> Work to be completed
Render the records below as a Markdown table with the columns "No." and "Record line", numbering each row and omitting blank lines and pictures. Begin at the line that has "Click the headline" and stop at the end of the records.

> Given data

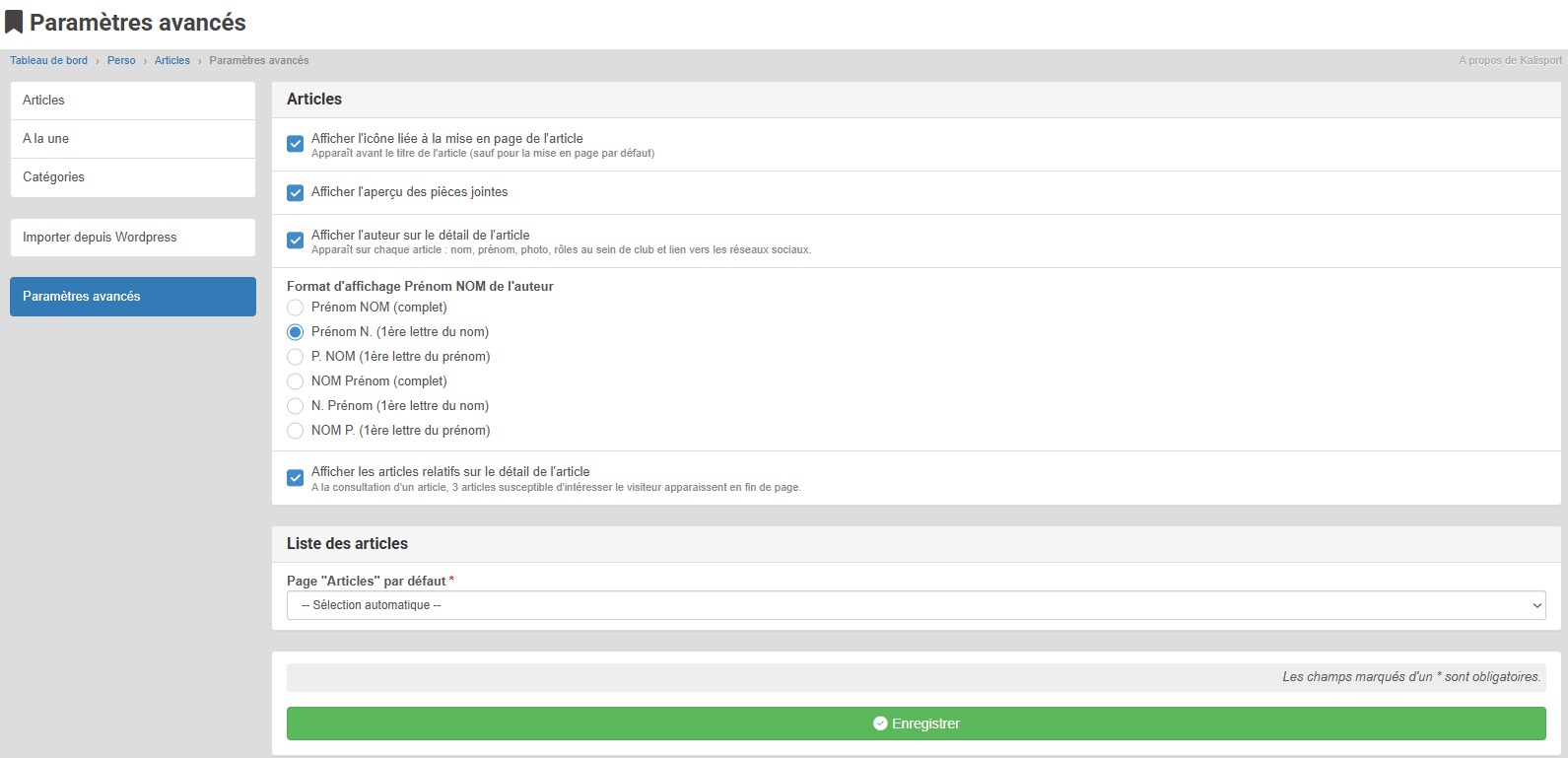
Task: Click the 'Perso' breadcrumb link
Action: (x=121, y=61)
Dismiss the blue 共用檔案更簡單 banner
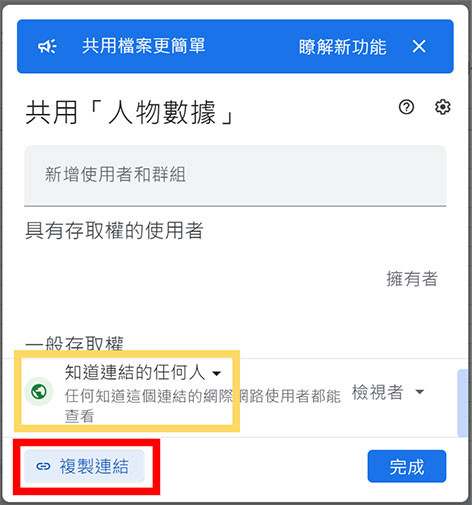Image resolution: width=472 pixels, height=505 pixels. click(x=419, y=46)
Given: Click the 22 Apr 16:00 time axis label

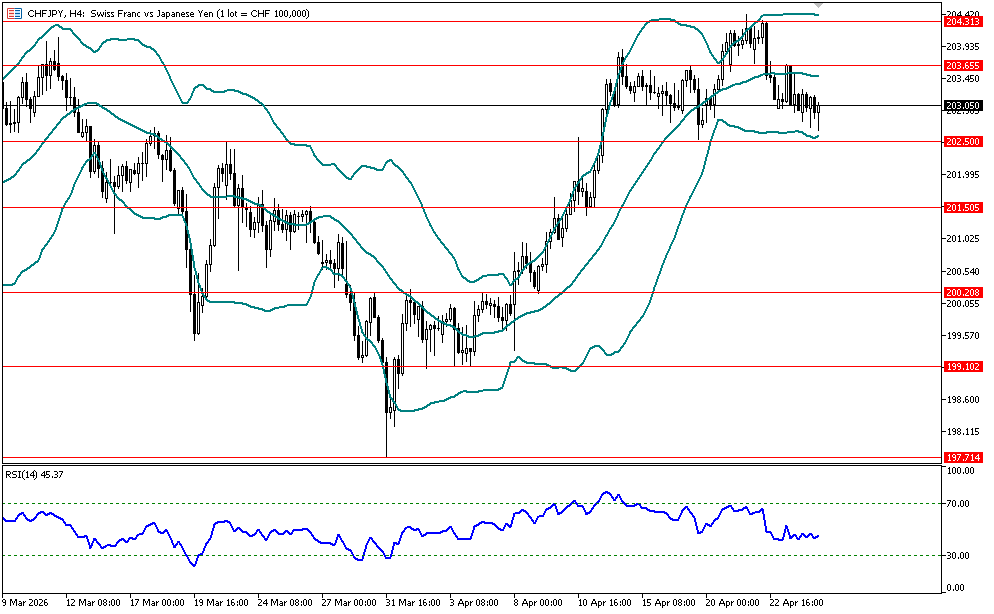Looking at the screenshot, I should pos(796,603).
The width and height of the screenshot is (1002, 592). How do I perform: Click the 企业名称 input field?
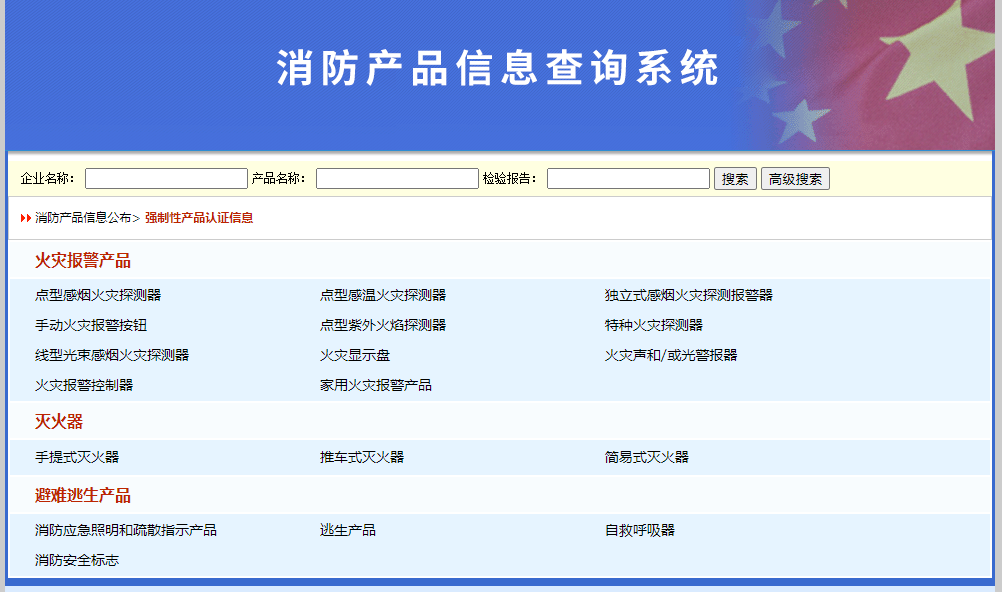(165, 177)

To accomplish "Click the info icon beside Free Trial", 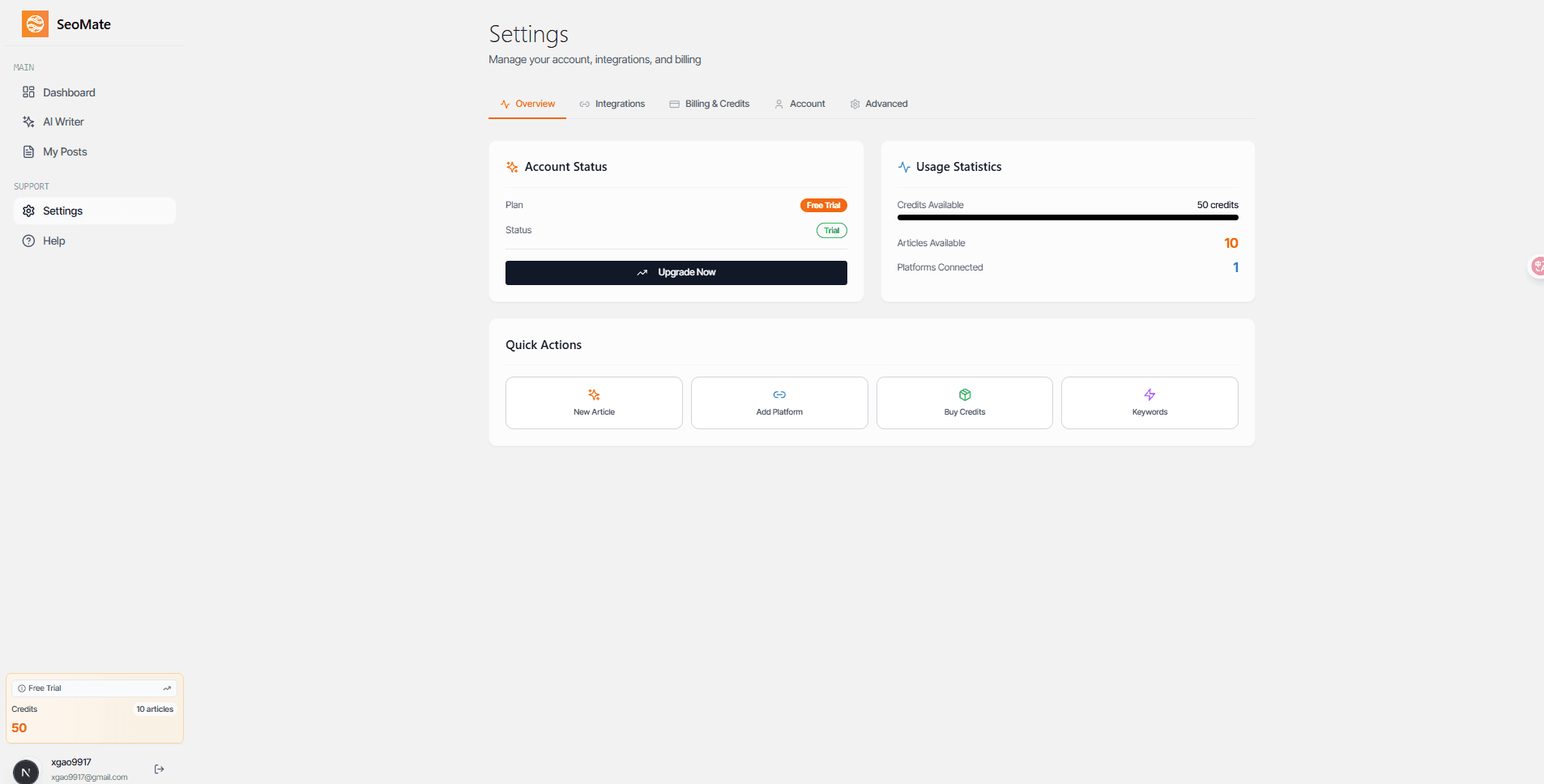I will (22, 688).
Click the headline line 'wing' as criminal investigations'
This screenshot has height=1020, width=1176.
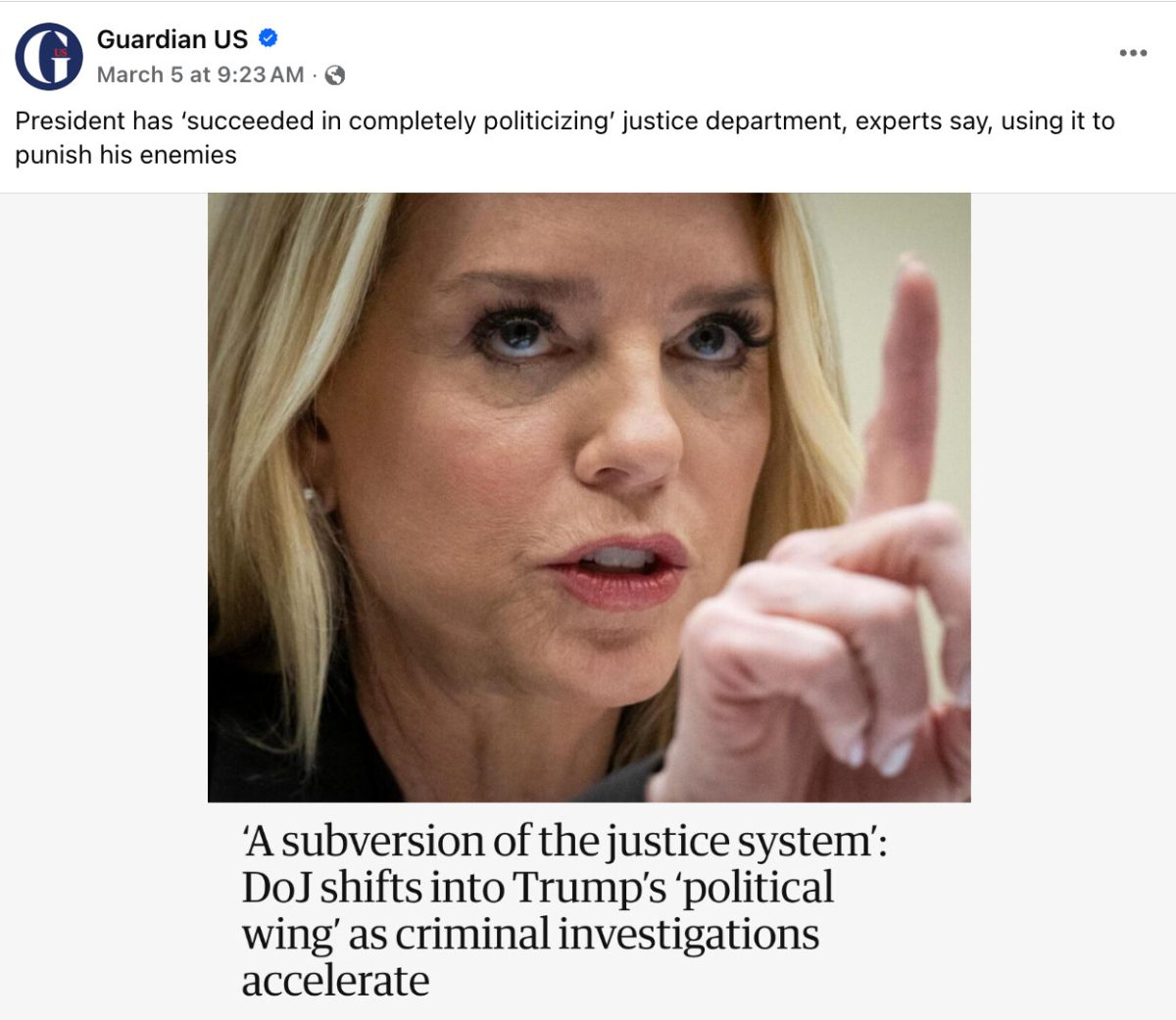click(x=530, y=933)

> Exercise response
| No. | Record line |
|---|---|
| 1 | Click the headline line 'wing' as criminal investigations' |
| 2 | This screenshot has height=1020, width=1176. |
| 3 | click(x=530, y=933) |